The two spiral galaxies started to interact a few hundred million years ago, making the Antennae galaxies one of the nearest and youngest examples of a pair of colliding galaxies. Nearly half of the faint objects in the Antennae image are young clusters containing tens of thousands of stars. The orange blobs to the left and right of image center are the two cores of the original galaxies and consist mainly of old stars criss-crossed by filaments of dust, which appears brown in the image. The two galaxies are dotted with brilliant blue star-forming regions surrounded by glowing hydrogen gas, appearing in the image in pink.

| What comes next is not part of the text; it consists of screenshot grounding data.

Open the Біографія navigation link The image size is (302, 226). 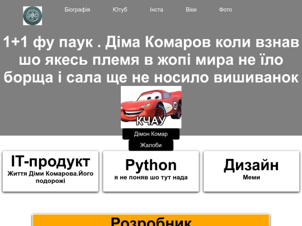(77, 9)
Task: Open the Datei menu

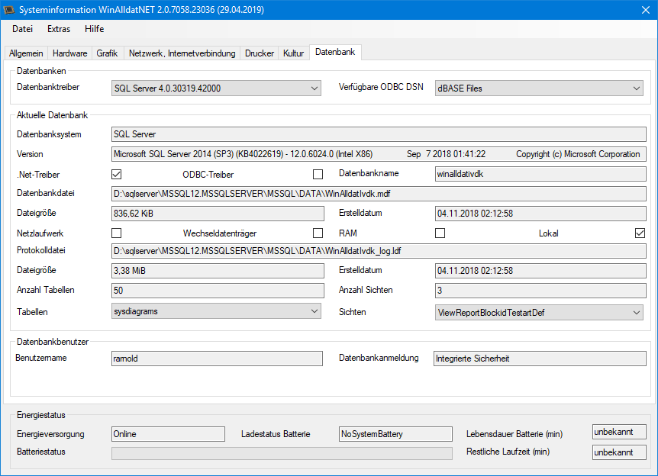Action: [x=22, y=29]
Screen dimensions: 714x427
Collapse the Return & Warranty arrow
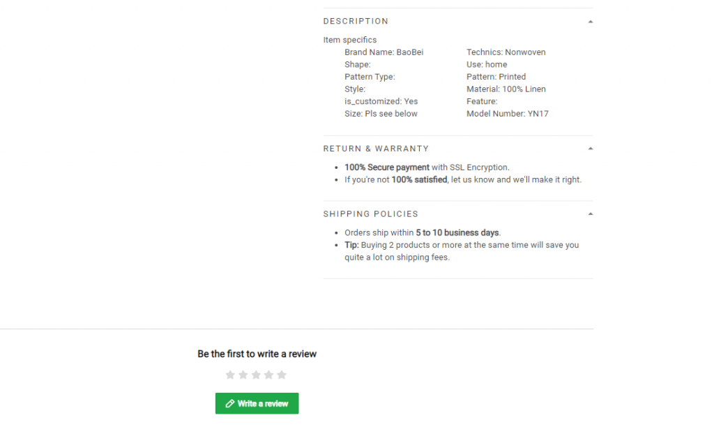tap(590, 149)
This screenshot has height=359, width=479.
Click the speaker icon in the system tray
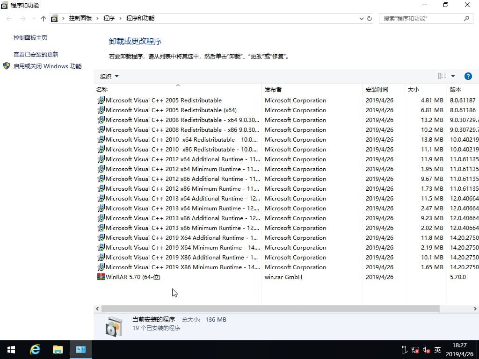coord(426,350)

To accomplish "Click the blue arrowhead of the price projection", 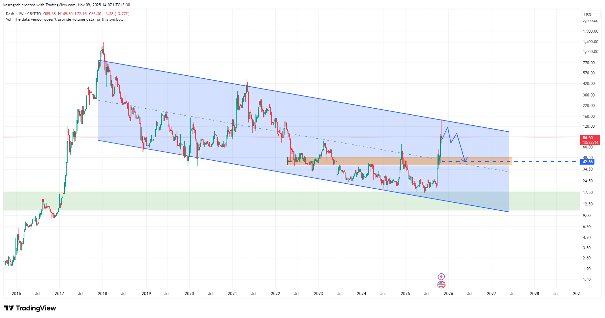I will click(x=465, y=160).
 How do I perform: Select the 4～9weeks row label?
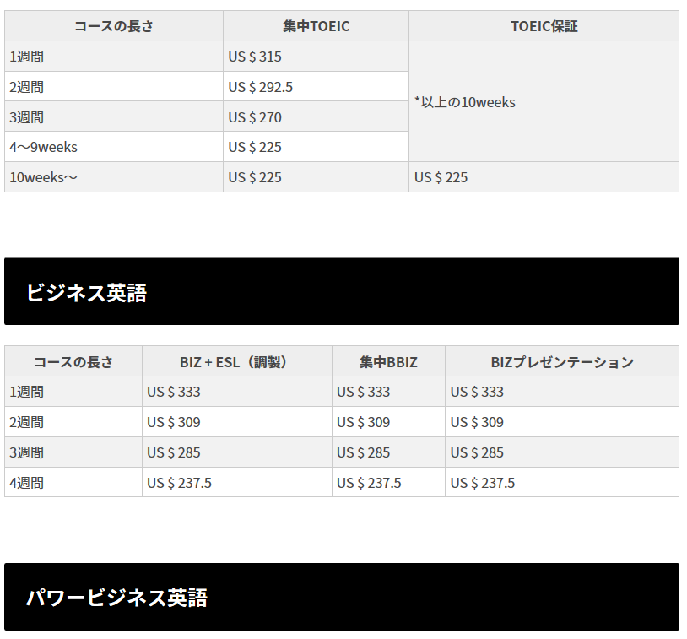(43, 147)
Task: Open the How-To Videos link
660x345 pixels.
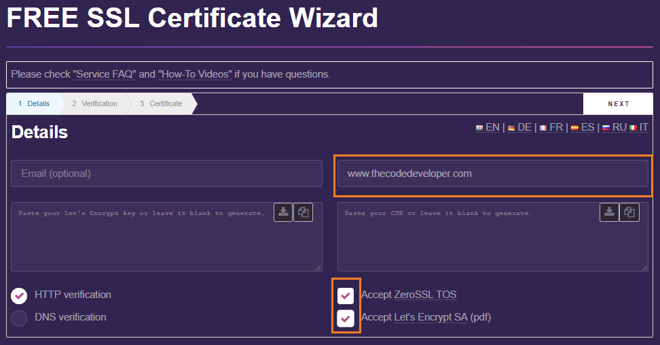Action: pyautogui.click(x=195, y=74)
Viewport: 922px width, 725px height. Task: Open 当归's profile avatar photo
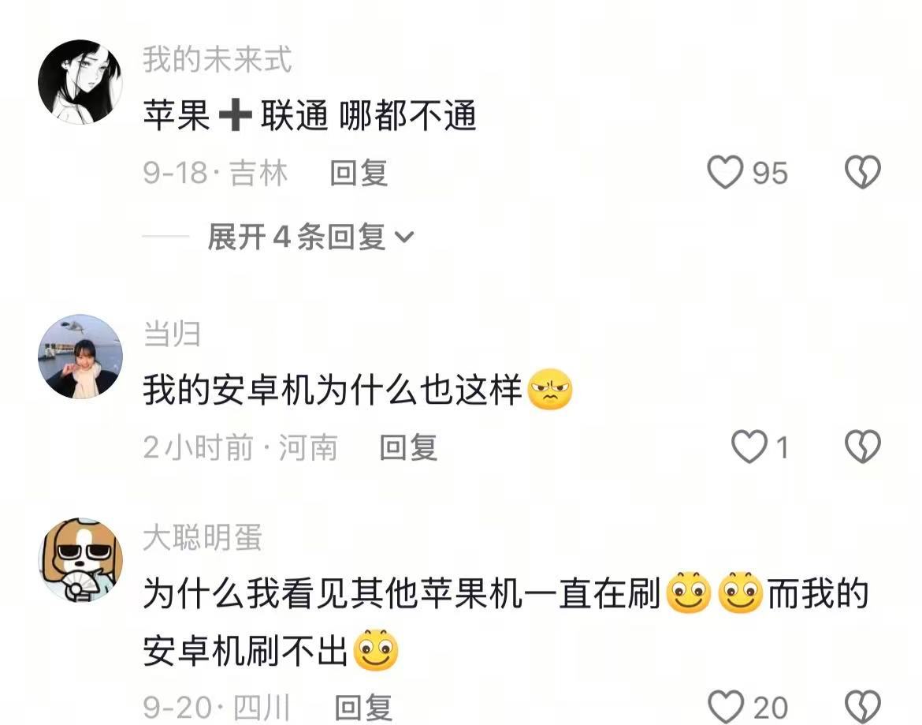[80, 357]
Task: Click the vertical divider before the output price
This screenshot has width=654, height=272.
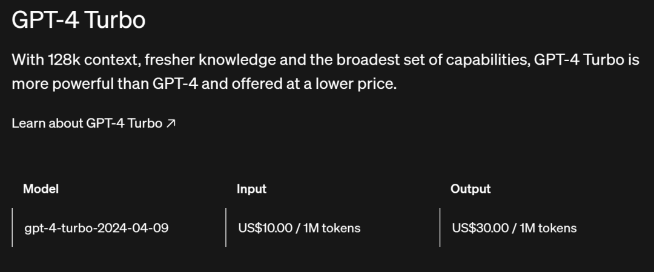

The new image allows astronomers to better distinguish between the stars and super star clusters created in the collision of two spiral galaxies. By age dating the clusters in the image, astronomers find that only about 10 percent of the newly formed super star clusters in the Antennae will survive beyond the first 10 million years. The vast majority of the super star clusters formed during this interaction will disperse, with the individual stars becoming part of the smooth background of the galaxy. It is however believed that about a hundred of the most massive clusters will survive to form regular globular clusters, similar to the globular clusters found in our own Milky Way galaxy.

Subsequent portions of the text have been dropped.